» YOUR INSTRUCTIONS
Top to bottom, output the entries that follow exactly.

» Stored records
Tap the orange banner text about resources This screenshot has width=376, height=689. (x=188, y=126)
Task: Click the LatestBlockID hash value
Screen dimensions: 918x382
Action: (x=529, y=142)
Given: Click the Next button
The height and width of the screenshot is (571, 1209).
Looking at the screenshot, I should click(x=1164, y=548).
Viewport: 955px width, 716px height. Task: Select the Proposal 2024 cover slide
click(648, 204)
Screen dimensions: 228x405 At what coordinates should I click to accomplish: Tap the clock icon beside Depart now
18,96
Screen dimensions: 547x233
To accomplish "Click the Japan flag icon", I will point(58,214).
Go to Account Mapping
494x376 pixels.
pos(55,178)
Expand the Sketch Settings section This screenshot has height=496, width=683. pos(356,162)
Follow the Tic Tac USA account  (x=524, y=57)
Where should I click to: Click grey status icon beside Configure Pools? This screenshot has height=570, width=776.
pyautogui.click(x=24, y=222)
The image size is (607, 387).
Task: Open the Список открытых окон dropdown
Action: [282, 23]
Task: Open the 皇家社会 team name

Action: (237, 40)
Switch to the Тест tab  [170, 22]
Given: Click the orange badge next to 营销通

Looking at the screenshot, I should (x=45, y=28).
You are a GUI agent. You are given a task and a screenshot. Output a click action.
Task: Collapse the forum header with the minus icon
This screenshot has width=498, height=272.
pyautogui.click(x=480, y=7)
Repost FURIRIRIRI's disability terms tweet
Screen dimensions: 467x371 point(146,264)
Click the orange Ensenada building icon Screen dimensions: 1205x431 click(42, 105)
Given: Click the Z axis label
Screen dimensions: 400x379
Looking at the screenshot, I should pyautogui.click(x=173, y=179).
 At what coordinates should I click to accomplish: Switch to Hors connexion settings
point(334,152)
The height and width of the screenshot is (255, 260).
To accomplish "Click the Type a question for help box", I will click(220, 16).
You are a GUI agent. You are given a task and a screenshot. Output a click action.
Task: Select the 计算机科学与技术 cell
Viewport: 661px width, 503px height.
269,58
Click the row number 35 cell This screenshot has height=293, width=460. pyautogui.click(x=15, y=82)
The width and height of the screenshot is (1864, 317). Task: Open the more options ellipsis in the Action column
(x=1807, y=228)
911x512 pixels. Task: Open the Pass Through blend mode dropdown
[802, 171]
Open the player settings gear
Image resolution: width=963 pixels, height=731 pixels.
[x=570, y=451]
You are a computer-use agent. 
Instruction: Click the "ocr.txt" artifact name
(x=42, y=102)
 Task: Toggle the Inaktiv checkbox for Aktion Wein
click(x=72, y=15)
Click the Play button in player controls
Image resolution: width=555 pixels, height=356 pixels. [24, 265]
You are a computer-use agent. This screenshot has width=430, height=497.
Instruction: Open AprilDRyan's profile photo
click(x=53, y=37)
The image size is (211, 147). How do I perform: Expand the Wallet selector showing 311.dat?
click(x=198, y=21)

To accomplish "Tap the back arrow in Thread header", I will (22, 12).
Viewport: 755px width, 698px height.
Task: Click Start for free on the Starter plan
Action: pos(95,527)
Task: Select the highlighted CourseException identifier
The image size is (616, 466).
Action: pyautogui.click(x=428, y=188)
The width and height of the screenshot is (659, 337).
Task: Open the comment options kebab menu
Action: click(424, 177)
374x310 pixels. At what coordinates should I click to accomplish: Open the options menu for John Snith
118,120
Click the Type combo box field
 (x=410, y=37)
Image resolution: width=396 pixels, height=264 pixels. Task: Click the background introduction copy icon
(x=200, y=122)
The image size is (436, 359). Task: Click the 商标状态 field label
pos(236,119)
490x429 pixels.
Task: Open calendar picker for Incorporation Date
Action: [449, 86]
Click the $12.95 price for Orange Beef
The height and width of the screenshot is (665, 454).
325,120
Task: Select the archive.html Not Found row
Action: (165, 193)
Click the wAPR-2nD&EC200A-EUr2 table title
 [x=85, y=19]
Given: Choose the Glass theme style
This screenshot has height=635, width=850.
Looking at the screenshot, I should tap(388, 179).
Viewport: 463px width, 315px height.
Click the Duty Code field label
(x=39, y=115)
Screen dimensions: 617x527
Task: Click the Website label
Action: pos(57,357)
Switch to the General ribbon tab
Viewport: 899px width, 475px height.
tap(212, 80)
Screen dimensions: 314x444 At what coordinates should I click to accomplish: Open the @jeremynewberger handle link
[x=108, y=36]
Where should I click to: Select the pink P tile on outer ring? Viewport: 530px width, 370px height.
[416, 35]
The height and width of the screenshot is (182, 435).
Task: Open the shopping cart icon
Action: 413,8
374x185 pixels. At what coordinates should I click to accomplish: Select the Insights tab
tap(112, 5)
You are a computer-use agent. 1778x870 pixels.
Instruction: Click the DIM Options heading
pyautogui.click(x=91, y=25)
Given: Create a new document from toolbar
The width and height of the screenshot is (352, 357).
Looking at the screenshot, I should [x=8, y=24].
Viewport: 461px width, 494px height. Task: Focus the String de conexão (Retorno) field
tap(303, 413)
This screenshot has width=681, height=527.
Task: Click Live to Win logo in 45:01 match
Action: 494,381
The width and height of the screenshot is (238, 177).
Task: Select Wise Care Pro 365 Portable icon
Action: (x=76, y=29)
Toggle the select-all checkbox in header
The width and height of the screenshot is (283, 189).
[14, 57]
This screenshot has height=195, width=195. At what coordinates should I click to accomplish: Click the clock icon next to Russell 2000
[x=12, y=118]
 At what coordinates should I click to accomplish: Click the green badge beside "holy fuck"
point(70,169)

» WRITTEN RESPONSE
Tap the orange banner text about resources This screenshot has width=376, height=689. (x=188, y=126)
Task: Click the LatestBlockID hash value
Screen dimensions: 918x382
Action: (x=529, y=142)
Given: Click the Next button
The height and width of the screenshot is (571, 1209).
Looking at the screenshot, I should click(x=1164, y=548).
Viewport: 955px width, 716px height. Task: Select the Proposal 2024 cover slide
click(648, 204)
Screen dimensions: 228x405 At what coordinates should I click to accomplish: Tap the clock icon beside Depart now
18,96
Screen dimensions: 547x233
To accomplish "Click the Japan flag icon", I will point(58,214).
Go to Account Mapping
494x376 pixels.
pos(55,178)
Expand the Sketch Settings section This screenshot has height=496, width=683. pos(356,162)
Follow the Tic Tac USA account  (x=524, y=57)
Where should I click to: Click grey status icon beside Configure Pools? This screenshot has height=570, width=776.
pyautogui.click(x=24, y=222)
The image size is (607, 387).
Task: Open the Список открытых окон dropdown
Action: [282, 23]
Task: Open the 皇家社会 team name

Action: (237, 40)
Switch to the Тест tab  [170, 22]
Given: Click the orange badge next to 营销通

Looking at the screenshot, I should (x=45, y=28).
You are a GUI agent. You are given a task and a screenshot. Output a click action.
Task: Collapse the forum header with the minus icon
This screenshot has width=498, height=272.
pyautogui.click(x=480, y=7)
Repost FURIRIRIRI's disability terms tweet
Screen dimensions: 467x371 point(146,264)
Click the orange Ensenada building icon Screen dimensions: 1205x431 click(42, 105)
Given: Click the Z axis label
Screen dimensions: 400x379
Looking at the screenshot, I should pyautogui.click(x=173, y=179).
 At what coordinates should I click to accomplish: Switch to Hors connexion settings
point(334,152)
The height and width of the screenshot is (255, 260).
To accomplish "Click the Type a question for help box", I will click(220, 16).
You are a GUI agent. You are given a task and a screenshot. Output a click action.
Task: Select the 计算机科学与技术 cell
Viewport: 661px width, 503px height.
269,58
Click the row number 35 cell This screenshot has height=293, width=460. pyautogui.click(x=15, y=82)
The width and height of the screenshot is (1864, 317). Task: Open the more options ellipsis in the Action column
(x=1807, y=228)
911x512 pixels. Task: Open the Pass Through blend mode dropdown
[802, 171]
Open the player settings gear
Image resolution: width=963 pixels, height=731 pixels.
[x=570, y=451]
You are a computer-use agent. 
Instruction: Click the "ocr.txt" artifact name
(x=42, y=102)
 Task: Toggle the Inaktiv checkbox for Aktion Wein
click(x=72, y=15)
Click the Play button in player controls
Image resolution: width=555 pixels, height=356 pixels. [24, 265]
You are a computer-use agent. This screenshot has width=430, height=497.
Instruction: Open AprilDRyan's profile photo
click(x=53, y=37)
The image size is (211, 147). How do I perform: Expand the Wallet selector showing 311.dat?
click(x=198, y=21)

To accomplish "Tap the back arrow in Thread header", I will (22, 12).
Viewport: 755px width, 698px height.
Task: Click Start for free on the Starter plan
Action: pos(95,527)
Task: Select the highlighted CourseException identifier
The image size is (616, 466).
Action: pyautogui.click(x=428, y=188)
The width and height of the screenshot is (659, 337).
Task: Open the comment options kebab menu
Action: click(424, 177)
374x310 pixels. At what coordinates should I click to accomplish: Open the options menu for John Snith
118,120
Click the Type combo box field
 (x=410, y=37)
Image resolution: width=396 pixels, height=264 pixels. Task: Click the background introduction copy icon
(x=200, y=122)
The image size is (436, 359). Task: Click the 商标状态 field label
pos(236,119)
490x429 pixels.
Task: Open calendar picker for Incorporation Date
Action: [449, 86]
Click the $12.95 price for Orange Beef
The height and width of the screenshot is (665, 454).
325,120
Task: Select the archive.html Not Found row
Action: (165, 193)
Click the wAPR-2nD&EC200A-EUr2 table title
 [x=85, y=19]
Given: Choose the Glass theme style
This screenshot has height=635, width=850.
Looking at the screenshot, I should tap(388, 179).
Viewport: 463px width, 315px height.
Click the Duty Code field label
(x=39, y=115)
Screen dimensions: 617x527
Task: Click the Website label
Action: pos(57,357)
Switch to the General ribbon tab
Viewport: 899px width, 475px height.
tap(212, 80)
Screen dimensions: 314x444 At what coordinates should I click to accomplish: Open the @jeremynewberger handle link
[x=108, y=36]
Where should I click to: Select the pink P tile on outer ring? Viewport: 530px width, 370px height.
[416, 35]
The height and width of the screenshot is (182, 435).
Task: Open the shopping cart icon
Action: 413,8
374x185 pixels. At what coordinates should I click to accomplish: Select the Insights tab
tap(112, 5)
You are a computer-use agent. 1778x870 pixels.
Instruction: Click the DIM Options heading
pyautogui.click(x=91, y=25)
Given: Create a new document from toolbar
The width and height of the screenshot is (352, 357).
Looking at the screenshot, I should [x=8, y=24].
Viewport: 461px width, 494px height. Task: Focus the String de conexão (Retorno) field
tap(303, 413)
This screenshot has width=681, height=527.
Task: Click Live to Win logo in 45:01 match
Action: 494,381
The width and height of the screenshot is (238, 177).
Task: Select Wise Care Pro 365 Portable icon
Action: (x=76, y=29)
Toggle the select-all checkbox in header
The width and height of the screenshot is (283, 189).
[14, 57]
This screenshot has height=195, width=195. At what coordinates should I click to accomplish: Click the clock icon next to Russell 2000
[x=12, y=118]
 At what coordinates should I click to accomplish: Click the green badge beside "holy fuck"
point(70,169)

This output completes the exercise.